Die patriarchalen Verhältnisse in der Neuen Linken selbst, aus der die Zweite Frauenbewegung entstand, führt Neuffer dabei leider nicht aus, sondern spricht vage von »Defiziten« im »Inneren der Studentenbewegung«. Und dass Hildegard Brenner trotz ihrer prominenten Rolle in der Bewegung heute nicht zu den bekannten 68er-Intellektuellen zählt, erklärt er sich folgendermaßen: »Die relativ geringe Bekanntheit, die Brenner seither zuteil geworden ist, zeugt von der häufig ausbleibenden Repräsentation publizistischer Arbeiten in der Intellektuellen- und Wissenschaftsgeschichte.« Daran ändere auch die Tatsache wenig, »dass es sich bei ihr um die erste alleinige Herausgeberin einer größeren Literatur- oder Kulturzeitschrift in der Bundesrepublik handelt«.
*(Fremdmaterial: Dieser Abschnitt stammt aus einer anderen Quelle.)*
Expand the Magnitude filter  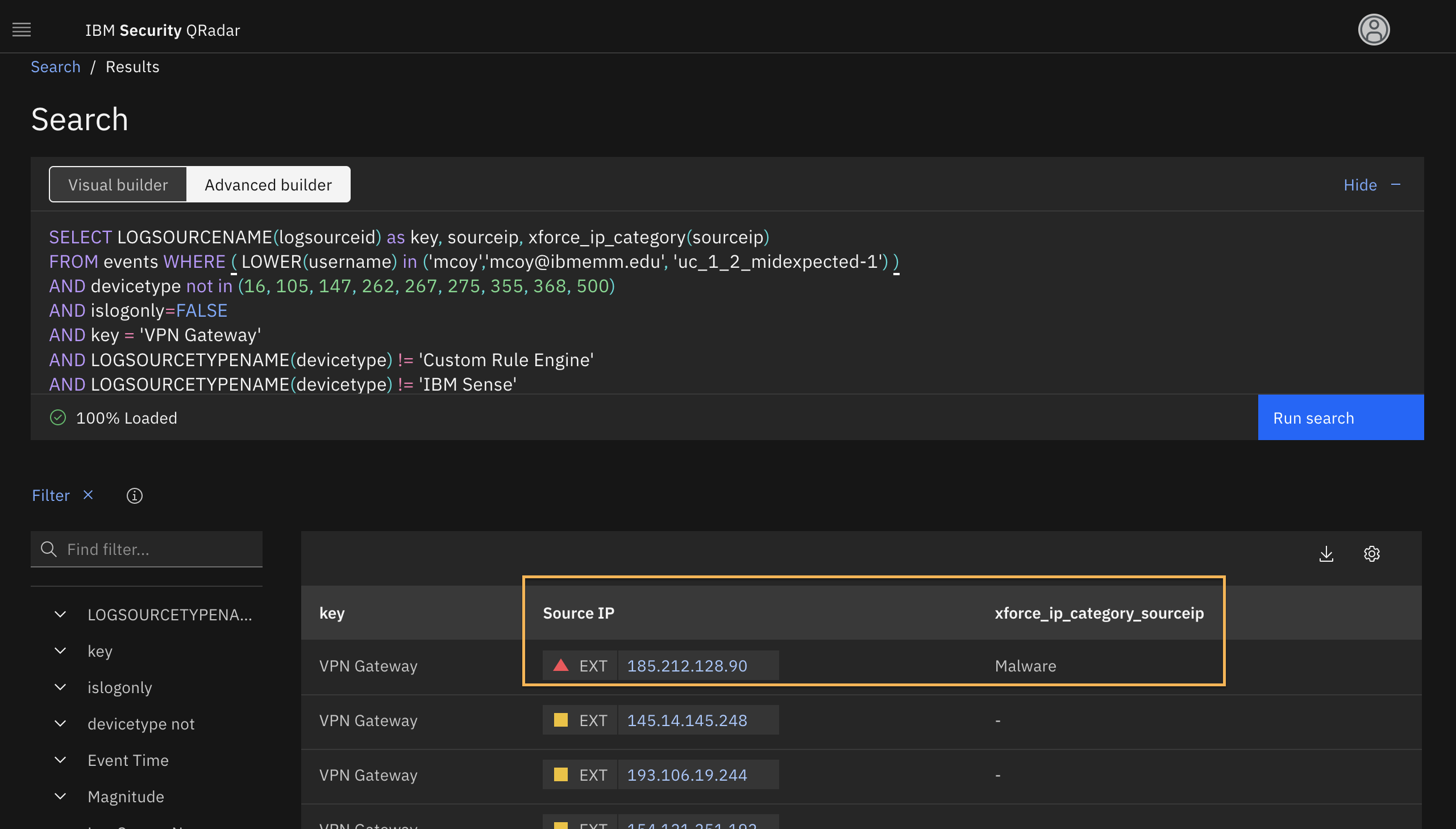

Eine anti-publizistische Haltung mag teilhaben an Brenners Verdrängung aus dem wissenschaftlichen Kanon - aber dass sie eine Frau war, hat dieser Verdrängung sicher nicht entgegengewirkt, wie Neuffer nahelegt, sondern sie noch befördert. Beweisen lässt sich das kaum, aber die systematische Unterschlagung bedeutender Leistungen von Frauen - häufig bei gleichzeitiger Aneignung entscheidender Gedanken durch männliche Kollegen - in allen anderen gesellschaftlichen Bereichen legt diesen Schluss doch sehr nahe. Unterm Strich bleiben Kritikpunkte wie dieser dennoch Randbemerkungen zu einem insgesamt äußerst gelungenen Buch, das nicht zuletzt wichtig ist aufgrund einer klaren Parteilichkeit gegenüber dem eigenen Gegenstand: der Geschichte und Gegenwart von emanzipatorischer Gesellschaftsveränderung.

Moritz Neuffer: Die journalistische Form der Theorie. Die Zeitschrift ›alternative‹ 1958-1982. Wallstein 2021, 415 S., geb., 36 €.